1,000 Years of Boston Hurricanes

Filed under: Climate Extremes, Hurricanes

The next highway from Boston to Los Angeles can be paved with articles at odds with the notion that hurricanes are becoming more fierce or frequent or longer-lived thanks to you driving an SUV or flying to Hawaii for a vacation. Our World Climate Report achive is so chalked-full of material on this subject, we wonder if it can stand any more? If the greenhouse crusade would for once say they are wrong on this subject, we would give it up. But with literally millions websites still loudly promoting the link between hurricanes and warming, we are going to stay in business for another essay on the topic.
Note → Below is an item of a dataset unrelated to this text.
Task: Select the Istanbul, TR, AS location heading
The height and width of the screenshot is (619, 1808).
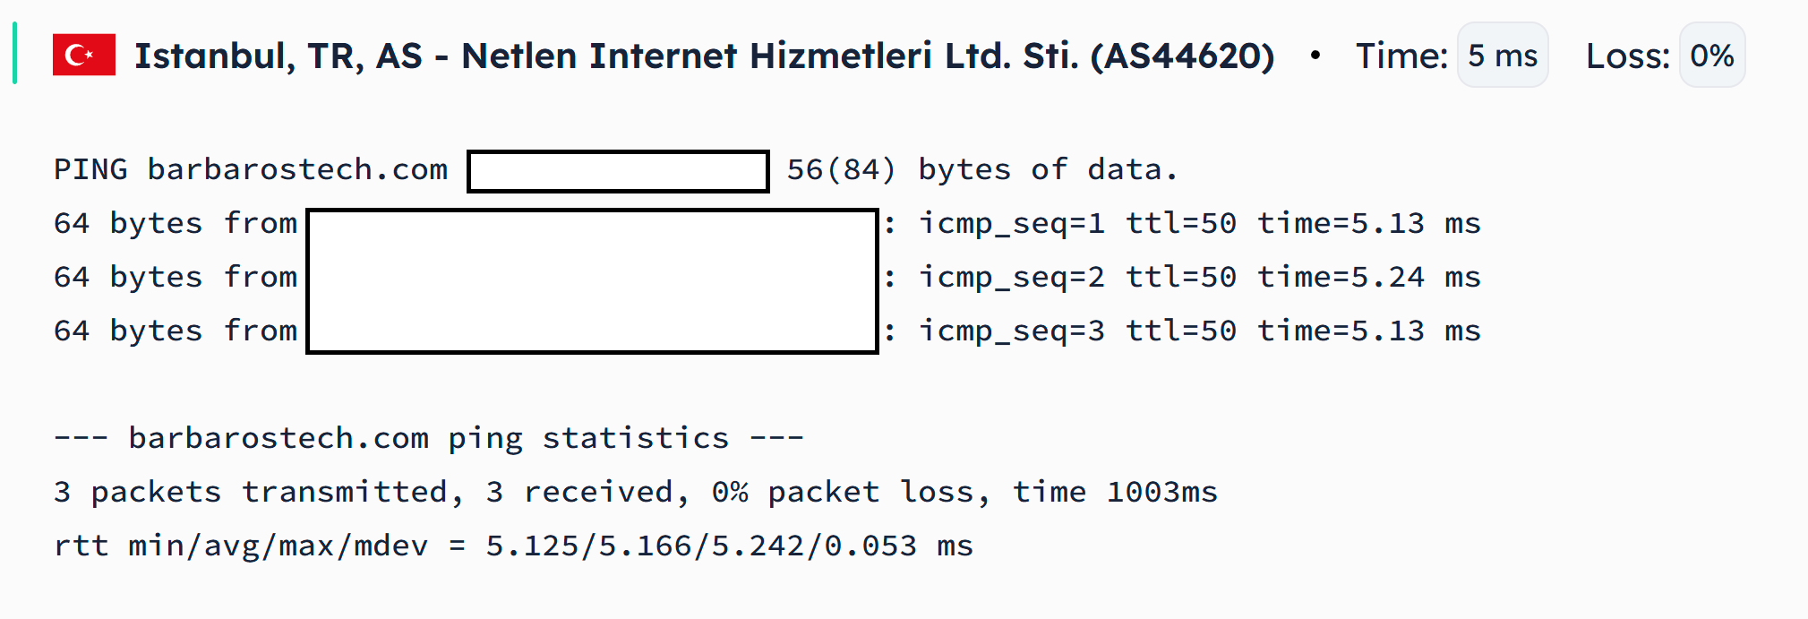Action: (x=704, y=56)
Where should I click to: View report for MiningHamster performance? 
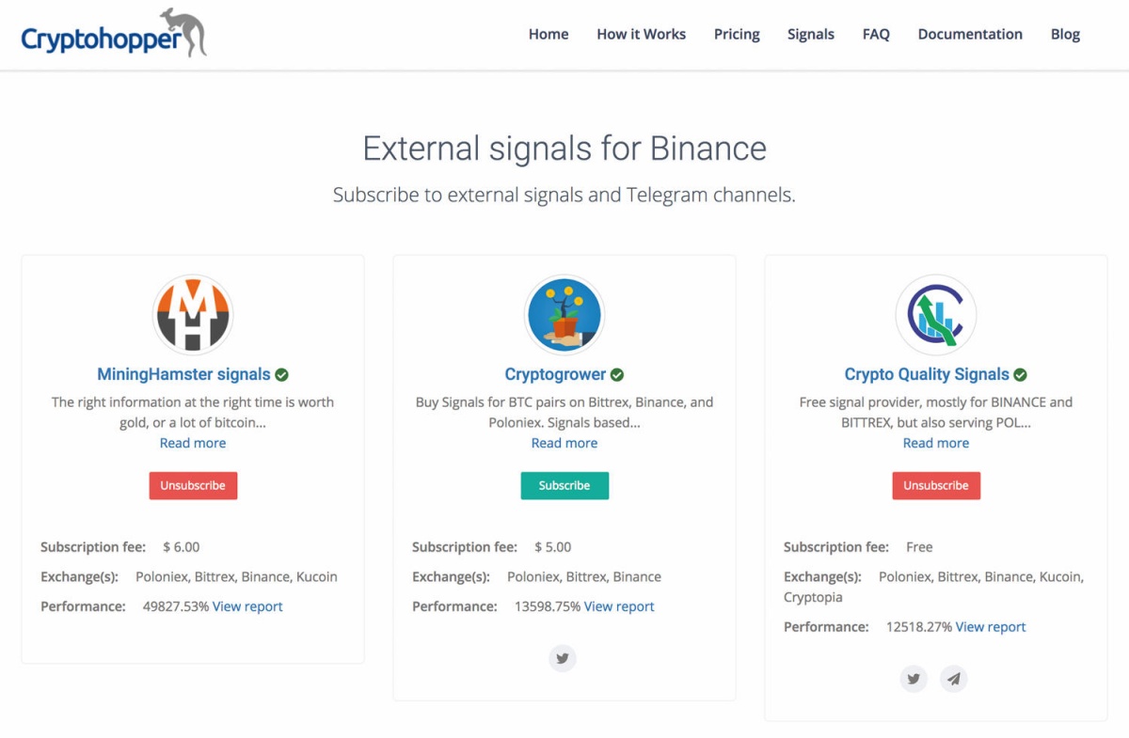pos(247,606)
A research team from the University of Massachusetts, the University of Pittsburgh, and institutions in Germany and Québec focused on hurricane activity near Boston over the past 1,000 years with substantial funding from NSF, NOAA, and UMass. Besonen et al. begin their article noting “The natural variability of hurricane activity on centennial and longer timescales is poorly known because instrumental records extend back just ~130 years, and aircraft reconnaissance and satellite observations only began in the mid-1940’s. Interest is heightened in light of studies suggesting that hurricane activity may increase due to anthropogenic global warming, and, more recently, that such an increase is already perceptible.”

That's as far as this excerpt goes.